In December, the U.S. Court of Appeals for the D.C. Circuit found that ignoring the 2018 certification violated the Clean Water Act and vacated (threw out) the license. This is a win for the Bay.
Somewhat unsurprisingly, a Constellation Energy spokesperson claimed that those who care about the Bay should not cheer this decision. This refutes recent findings from the U.S. Environmental Protection Agency: that the majority of the Bay states are not on track to meet the 2025 water quality restoration goals under the Chesapeake Bay Total Maximum Daily Load – a multi-state clean-up effort to restore the health of the Bay and its local streams, creeks, and rivers. A key-missing piece of those efforts is addressing the pollution which enters the Bay from the Conowingo Dam’s operations.

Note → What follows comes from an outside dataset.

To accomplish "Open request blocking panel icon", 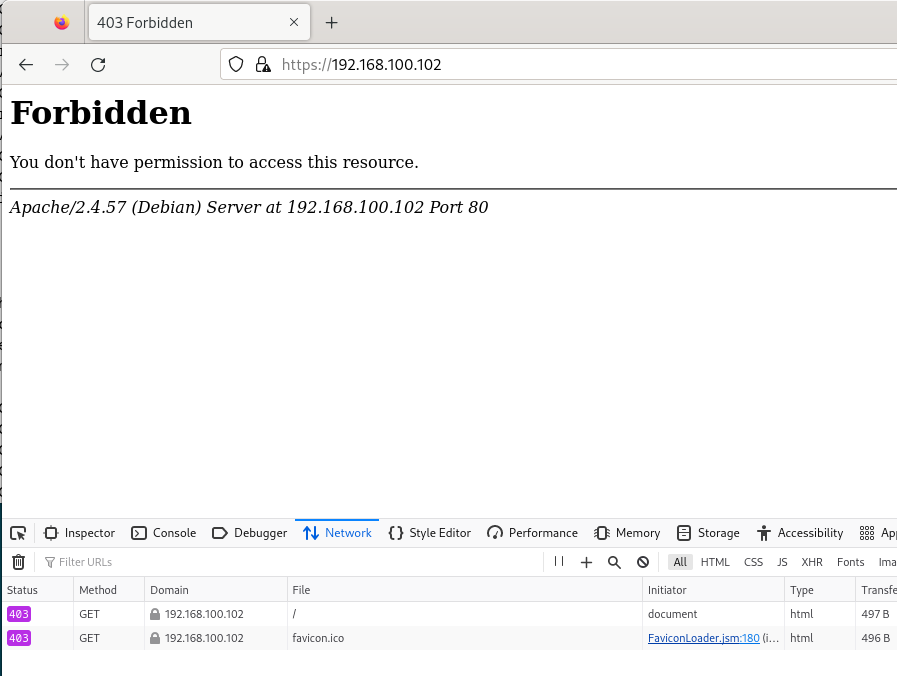I will click(x=643, y=562).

Oyster farmers and watermen, who experience the dam’s impacts almost every time there is significant rainfall in the region, are breathing a hopeful sigh of relief after the Court’s decision. Although Maryland and Exelon once touted the environmental benefits that might have been realized under their 2019 agreement, they likely would have amounted to little in terms of pollution reduction. And by decreasing instream flow in hot summer months, would have actually worsened conditions for some aquatic species. Compounding it all, the impacts felt today are primed to become even more severe with increasing frequencies and intensities of storm events as a result of climate change.

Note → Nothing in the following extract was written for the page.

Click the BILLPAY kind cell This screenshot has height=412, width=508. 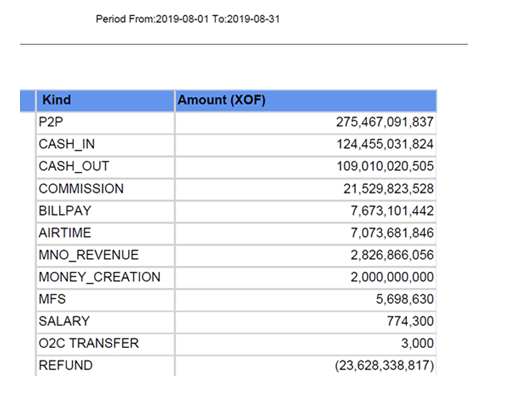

We must ensure that Constellation (a private utility profiting from a public resource) includes all appropriate water quality protections in their 50-year operating license. The new FERC license should uphold the 2018 certification, which would require Constellation to reduce nutrients and storm scour, and run the dam with operative flows for fish to survive below the dam. While the court’s decision is a win for the Bay, it is yet to be seen if the conditions of the original certification will impact the dam’s future operation. In the race against a thousand tiny cuts to the Bay’s health, this court decision represents triage for a major wound — it is still undecided if the resulting treatment will be sufficient to meet our collective public goals.